INPS: cambiano i tempi per la liquidazione delle Naspi, aumentano i carichi di lavoro e rischiamo l’incentivo

Bologna -



Il messaggio n. 1527 del 6 aprile 2017 dispone nuovi tempi – soglia per la liquidazione delle domande di Naspi. In sintesi, se si liquidano le Naspi in 15 giorni, il punteggio ottenuto dalla sede è più elevato.
Il rischio per le sedi Inps, già sotto organico ed alle prese con carichi di lavoro sempre più elevati, è di non riuscire a rispettare i tempi – soglia prescritti e conseguentemente non raggiungere il punteggio in base al quale si consegue l’incentivo.
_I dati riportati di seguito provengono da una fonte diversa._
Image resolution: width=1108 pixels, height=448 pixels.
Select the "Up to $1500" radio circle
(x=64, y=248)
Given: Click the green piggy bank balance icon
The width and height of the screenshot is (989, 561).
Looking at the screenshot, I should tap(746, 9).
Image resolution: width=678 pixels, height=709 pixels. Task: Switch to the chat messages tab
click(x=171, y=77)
E’ perciò a rischio parte dell’incentivo di tutti noi.
Per evitare questo rischio, va certamente bene quanto le sedi stanno decidendo di fare (creazioni di task force, utilizzo delle ore di straordinario, ecc.) per non rischiare di perdere l’incentivo.
Quello che ci sembra criticabile è il comportamento della direzione centrale, che trova un pretesto “nobile” (liquidare le Naspi in 15 giorni: chi mai potrebbe essere contrario ad un provvedimento che va incontro ad una utenza debole?) per aumentare i carichi di lavoro che si sono aggravati nel corso del tempo, a causa della mancata sostituzione dei colleghi andati in pensione e dell’aumento dei canali di contatto con gli utenti.
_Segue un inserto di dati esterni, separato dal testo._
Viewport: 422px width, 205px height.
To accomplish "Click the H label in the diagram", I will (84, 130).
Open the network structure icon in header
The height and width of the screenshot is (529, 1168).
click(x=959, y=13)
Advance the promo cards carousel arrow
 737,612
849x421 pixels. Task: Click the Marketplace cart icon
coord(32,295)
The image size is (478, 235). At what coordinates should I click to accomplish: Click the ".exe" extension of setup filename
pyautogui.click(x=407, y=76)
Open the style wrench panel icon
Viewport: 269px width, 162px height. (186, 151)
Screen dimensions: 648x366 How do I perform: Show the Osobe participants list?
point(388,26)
La direzione centrale non affronta minimamente i veri nodi del problema: fare nuove assunzioni, avere procedure che funzionino e che i dati nelle banche dati siano aggiornati. Solo se così fosse, si riuscirebbe a liquidare le Naspi in 15 giorni senza problemi.
La Direzione centrale ci fa la bella figura di chi propone un cambiamento a favore di una categoria di cittadini bisognosi (i percettori di Naspi). Non affronta assolutamente i nodi del problema (assunzioni, procedure, banche dati). Vi saranno sedi che non ce la faranno? La colpa sarà dei lavoratori fannulloni che non si impegnano, e che si meritano di non percepire l’incentivo!
Ora più che mai, è sempre più urgente spostare la maggior parte del salario dall’incentivo al salario tabellare. Non possono essere i lavoratori a pagare per le inefficienze dell’amministrazione.